И вот, однажды утром застилая постель, Кира резко взмахнула одеялом, и в воздух взметнулся сладкий и вязкий аромат туалетной воды, запах умершего человека. Это было странно, по всем законам он давно должен был выветриться, так что, скорее всего, был плодом рудиментарного Кириного воображения или, может быть, порождением страха: ведь каждую ночь она спала на подушке покойного мужа, прислушиваясь к дыханию чужого мужчины, ощущая боком его горячее тепло.
И этот страх, и зарождающаяся привычка к тому, что находящийся рядом человек может не ударить, не унизить, не обидеть ни словом, ни делом, сплелись в один клубок, и Кира вдруг впервые за долгое время почувствовала, что чего-то хочет. Она хотела выкинуть его подушку независимо от того, остался ли на ней запах или она придумала его себе.
– А кто об этом узнает? – спросила она вслух саму себя и ответила: – Никто.

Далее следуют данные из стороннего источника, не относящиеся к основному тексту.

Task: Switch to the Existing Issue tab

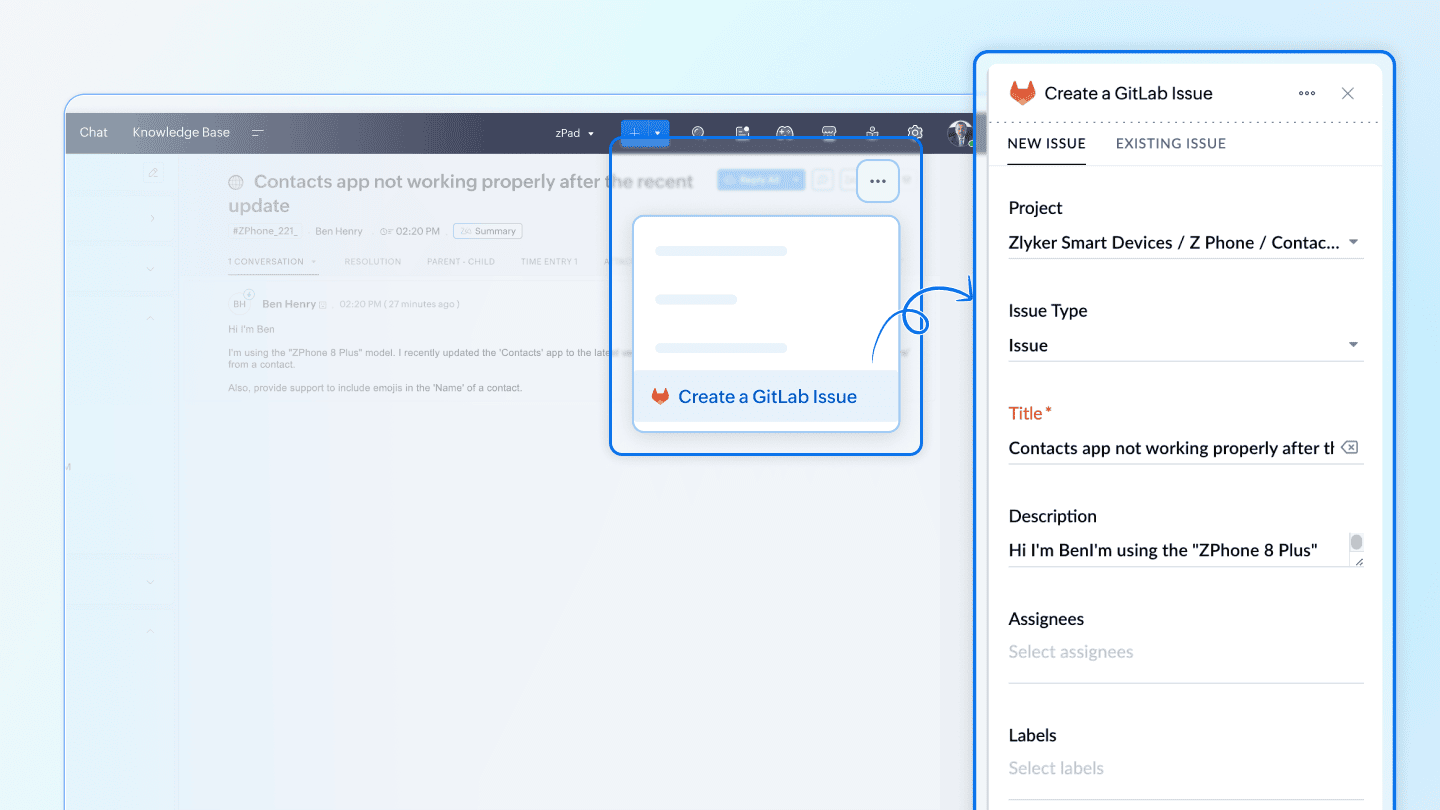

Хрустящая свежая наволочка была сорвана с подушки, все белье с кровати отправилось в корзину. Саму подушку Кира взяла за два уголка и брезгливо, словно оставшийся на ней запах мог заразить ее, отнесла на кухню. Там запихнула в мусорный мешок, тщательно затянула пластиковые ручки. Взяла из гостевой комнаты другую подушку и с сильно бьющимся сердцем вернулась к себе в спальню.

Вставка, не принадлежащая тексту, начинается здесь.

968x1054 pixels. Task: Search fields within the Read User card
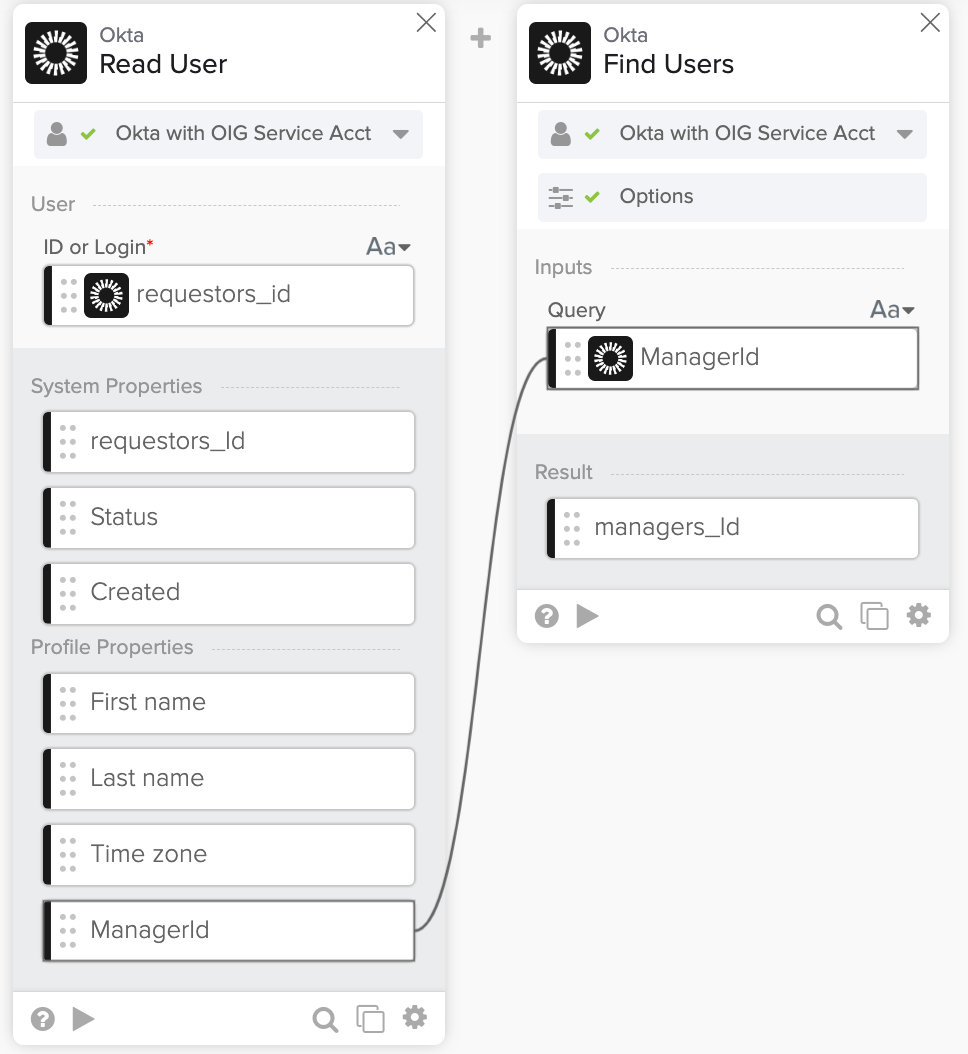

Свежая простыня, похрустывая, раскрылась в воздухе, и вдруг в комнате снова запахло тем же смолистым удушающим запахом, словно кто-то брызнул из флакона прямо Кире в лицо. Из коридора потянуло прохладой, и прежде чем Кира осознала, что происходит, волоски у нее на загривке поднялись дыбом, будто она была маленьким хищным зверьком. Ей стало страшно, как будто ее маленькое незаметное дело вдруг нарушило установленный миропорядок, словно на подушке, как на брусочке из дженги, держался ее огромный дом, который сейчас грозил обрушиться Кире на голову
Ей показалось, что кто-то стоит у нее за спиной. Объем комнаты замкнулся, и там, где секунду назад распахнутая дверь давала возможность выйти, возникло препятствие. Кира медленно взяла в руки гостевую подушку, прижала ее к груди, словно пыталась закрыться ей, как щитом, – и только потом повернулась.
Никого не было. Дверь была открыта, а за ней тянулся коридор, привычный, за исключением того, что вместо ковровой дорожки в свете настенных светильников мерцали яркие гладкие доски пола. Дорожку сняли сразу после смерти Димы.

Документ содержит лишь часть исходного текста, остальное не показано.